Was anybody out there chasing Whites around the Nipple or Spur today? 

What was the result?


----------



## fishmagician (Jun 4, 2014)

Generally, you'll find the answer to that on Mondays or Tuesday's report, not on Saturday night.


----------



## MSViking (Oct 11, 2007)

I love the title!


----------



## fishboy (Oct 6, 2007)

we were out thursday and heard of a few seen and a couple caught at the nipple - the water was far from Blue but it had some life in the 350-5--' depths.


----------



## panhandleslim (Jan 11, 2013)

Ended up answering my own question today. 

We left Orange Beach at 7:15, went to the Dumping Ground and then fished toward the Spur. Lot of nothing, except flying fish (not thick) till 1 PM. Got a mystery bite on an Aloha Beauty that stripped drag but wouldn't stay stuck, minute or two later mystery bite on a Moyes J-Boy, same result, threw a pitch bait but the next bite came on the shotgun Blue/White Iland w/Ballyhoo 'Gulf Special', good bit of line off but also unbuttoned. Radio chatter was a lot of Blackfin crashing baits, an hour later, we caught a Blackfin on the Aloha and as we were working back to the west, on the 100 fathom line, we came across a G&S, about 58 ft. that was backing down. Never saw a jump but he was on that fish for long enough that it was probably a Blue. 

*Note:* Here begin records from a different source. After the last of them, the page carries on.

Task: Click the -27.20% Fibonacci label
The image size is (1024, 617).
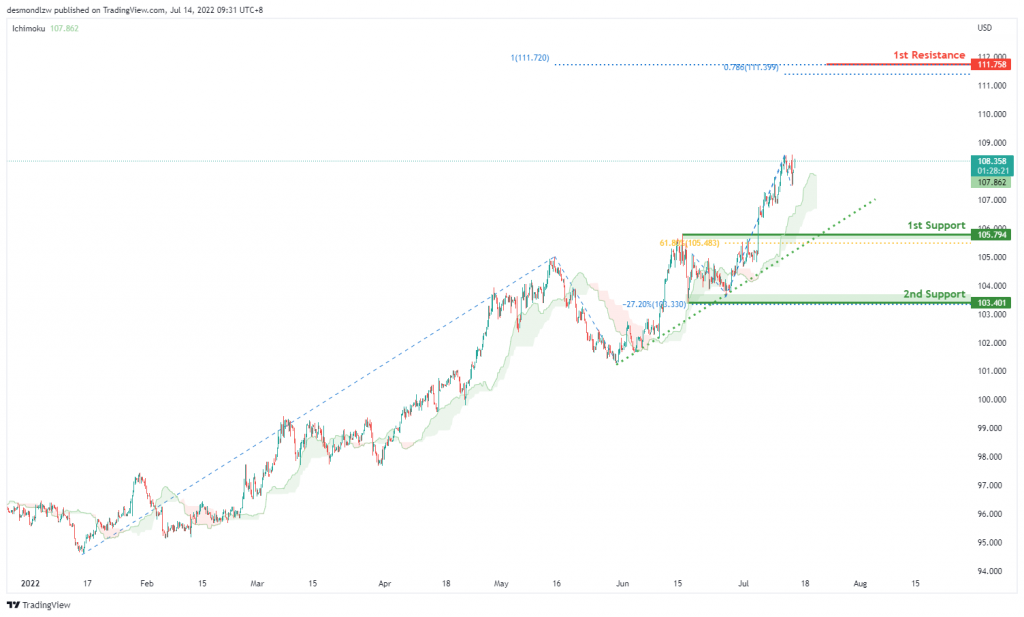Action: [x=654, y=304]
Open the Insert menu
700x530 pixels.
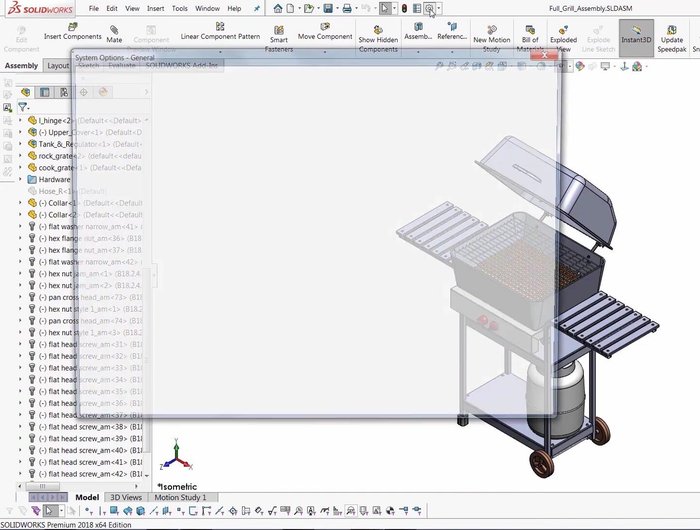(156, 8)
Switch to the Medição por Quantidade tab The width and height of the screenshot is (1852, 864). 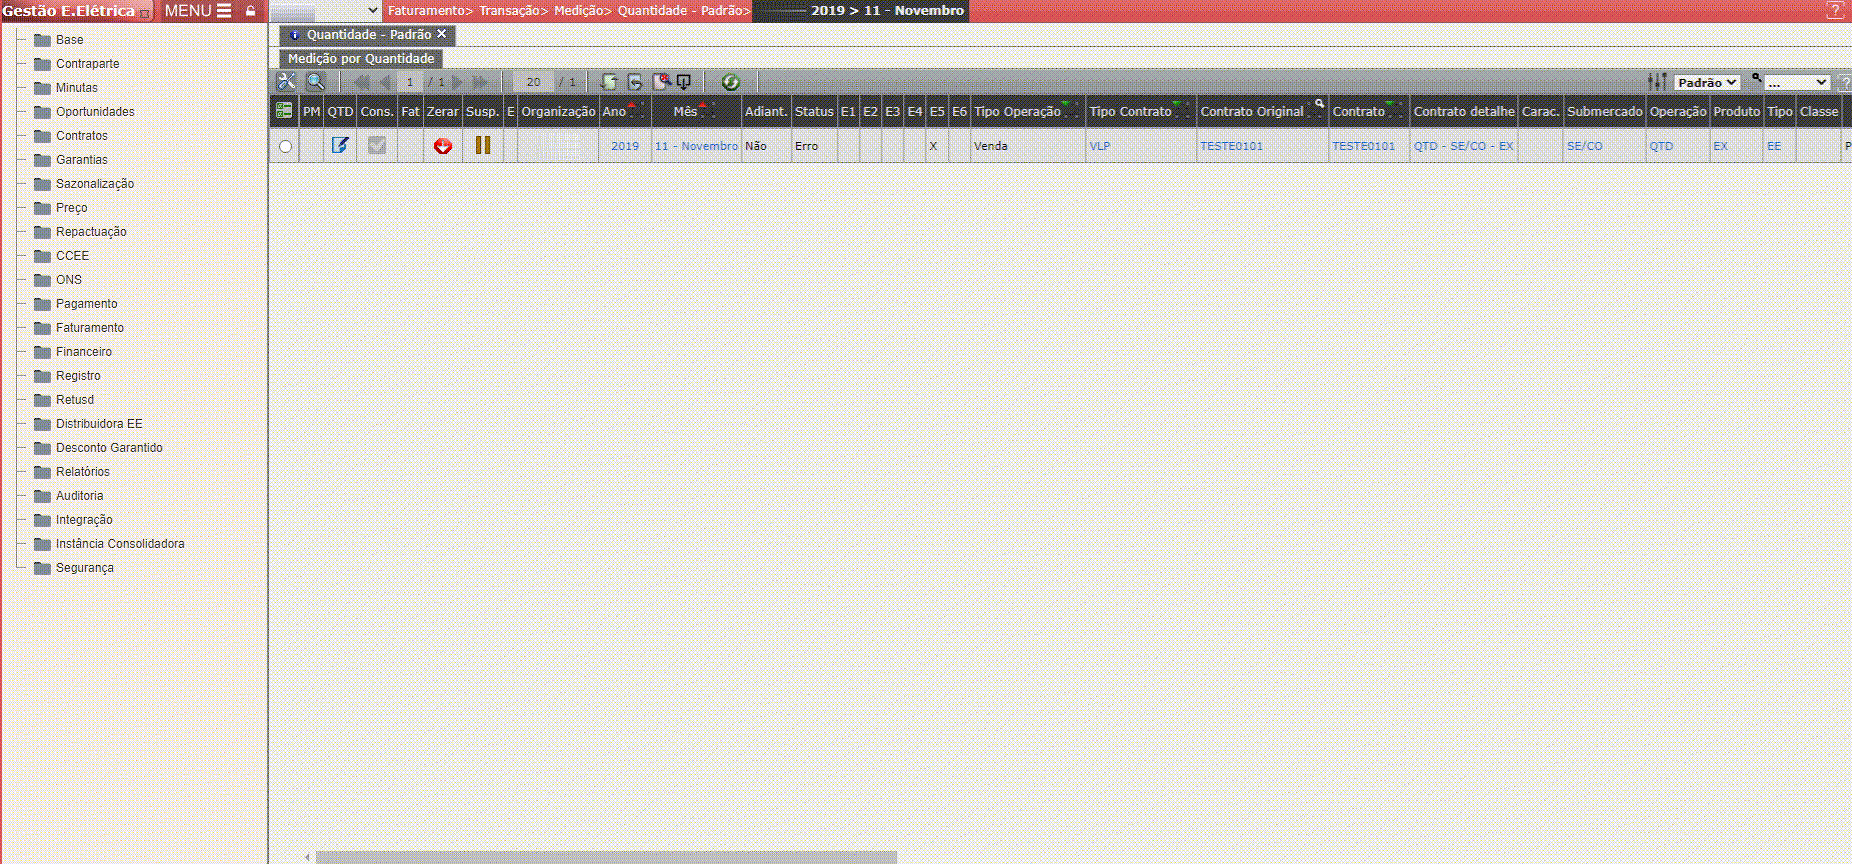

That was the end of our day. We pulled some cowbells back to shallow water. Nada. Thanks for playing.


----------



## panhandleslim (Jan 11, 2013)

fishmagician said:


> Generally, you'll find the answer to that on Mondays or Tuesday's report, not on Saturday night.


Tuesday reports don't help me when I'm fishing Sunday; but, we love getting the word from the left coast.


----------



## Chris V (Oct 18, 2007)

We saw that boat backing down as well. Pretty much full reverse for 10 minutes. We saw the fish jump after they hooked up. Looked like a good sized blue.

We caught a couple blackfin and released a white. Got out way too late though


----------



## fishmagician (Jun 4, 2014)

Many of the reports for Sat. and Sun. aren't written until Tuesday. If you'll follow the reports through the week you'll be able to better predict where to fish, as opposed to depending on other to tell you where to go, makes for a far richer experience


----------



## panhandleslim (Jan 11, 2013)

fishmagician said:


> Many of the reports for Sat. and Sun. aren't written until Tuesday. If you'll follow the reports through the week you'll be able to better predict where to fish, as opposed to depending on other to tell you where to go, makes for a far richer experience


Amigo, I definitely don't depend on this forum to tell me where to go but each bit of information can be a piece in a puzzle. Most recent information is always the best but I lean heavier on my network of friends, who fish this area, than on input from the forum or San Diego. The fact that myself and Chris were both in the same area when somebody hooked a Blue and Chris caught a White indicates that I managed to be in a generally good area despite the lack of useful input from the forum on extremely short notice. Heh, if you don't ask, you will NEVER receive. 

That said, I appreciate your input.


----------



## Captain Woody Woods (Oct 2, 2007)

panhandleslim said:


> Amigo, I definitely don't depend on this forum to tell me where to go


Smart.


----------